If not, what would have to change?


  1. Absolutely awesome! I am going to see if I can organize a screening at the local independent movie theater. I want everyone in my high school to see this (and my own kids too)

  2. This might not be popular, but I don't really buy into "finding your passion." I don't think there's one thing, or even just a handful of things, that each person can be happy doing. I think it only sometimes seems like that because most people so haphazardly stumble upon passion.

    Take education, for example. I'm passionate about learning and helping others learn (and you probably are too if you read Joe's blog). Some might say I'm lucky because I've "found" this passion and feel fulfilled in my work. But you know what? Put me, or even the most passionate educators, in a system that isolates them, strips them of their autonomy, makes them feel inadequate or undervalued, and let's see if they still come into work every morning feeling passionate and fulfilled.

    The only reason I feel passionate about helping others learn is because I can do it in a way that allows me feelings of autonomy, competence, and relatedness. In other words, I believe in what I'm doing and can do my job the way I think is right; I feel skilled in helping others learn and have opportunities to keep honing this skill; and I work with colleagues and students that I care about and like being around, and whom I feel care about and like being around me.

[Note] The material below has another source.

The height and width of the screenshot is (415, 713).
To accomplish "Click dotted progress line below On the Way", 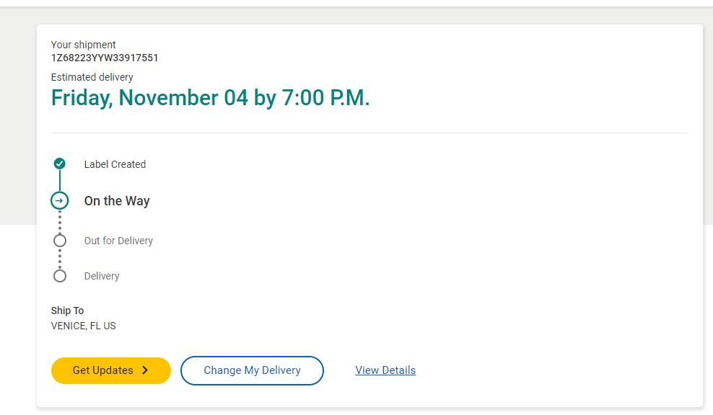I will 60,222.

    Being an educator hasn't always met these conditions for me, and when it didn't, I felt miserable (or in the overdramatic language of deep depression, my soul was being crushed). In those days, I think I would have been happier cleaning the halls and classrooms. You know why? Because then I would have definitely felt I was doing more good than harm. Keeping the school clean is something everyone appreciated and something that made it a lot easier to do our work of learning. I also just really liked the janitorial staff. They were always friendly and warm - and oddly enough, seemed more passionate about learning than many teachers! One custodian even came in with a book he really enjoyed that was related to what we were learning in one of our classes. He even lent it to us.

    Now, is cleaning one of my passions? Not currently, but I could easily see how I could learn to be passionate about cleaning. With the right approach and the right people, I think anyone can find passion in any work that makes life better for others.

    Two comments this young adventurer makes in the video are telling I think:

    "I feel like dead weight a little bit, you know, like I'm not really making a meaningful contribution." It's not surprising that he doesn't feel "passion" for any of this jobs when he doesn't stick with anything long enough to feel skilled and feel like he has something unique to contribute.

    "It's the people that make the experience special." Absolutely, it's more who you're doing it with than exactly what "it" is. Harry Chapin once said that committing yourself wholly to a great cause will help you be happy, because that'll lead you to others who are committed and passionate as well, and those are great people to work with.

  3. I know I shouldn't post again after such a long comment, but what I'd really like to see schools doing is help kids consume positive randomness ( ), every day. Then either help them learn more when they want to delve deeper or get out of the way.

  4. Joe,

    what a great blog! I am a teacher and it is my passion. Life is good. I will use this film on my class blog, thanks for finding it.

  5. great little film and blog

    i know it is possible everyone can systematically connect with and live their passions. If you think of passion as a deep inner drive to reach for what we love or else a unique expression of our human spirit which brings us alive, then everyone has a number of passions - the thing is that people look for it in the wrong place in themselves - they need to connect with their intuition and inner knowing, not what they think they are passionate about. And most of our schools do the exact opposite for both teachers and students- they prioritize intellectual learning over creativity and inner knowing.

  6. I appreciate Chris Fritz's comments. I would generally describe myself as passionate about public education but there are times... there have been years... I don't think we find passion. sometimes we stumble on passion. I like to think these serendipitous passions are ephemeral. Mostly, we build passion through our commitment to something we value. As Chris said, this comes when we become skilled and connected to your purpose.

  7. So while I think this film is novel in its intent, I don't think it's a realistic plan for anyone to try. Who, other than a person making a documentary, can show up at a radio station or fire department and "try" the job out?

    I like the sentiment of telling young people that you have to get out and "DO" but I don't think this is the answer.

  8. Henrietta MillerJune 1, 2010 at 2:03 AM

    What a great idea, thanks for sharing it. Others may complain about the project's authenticity but I think the idea that one should try and pursue a career which is personally meaningful is fabulous. I will show it to my students to try and give them the idea that life is for living and not just for the weekends.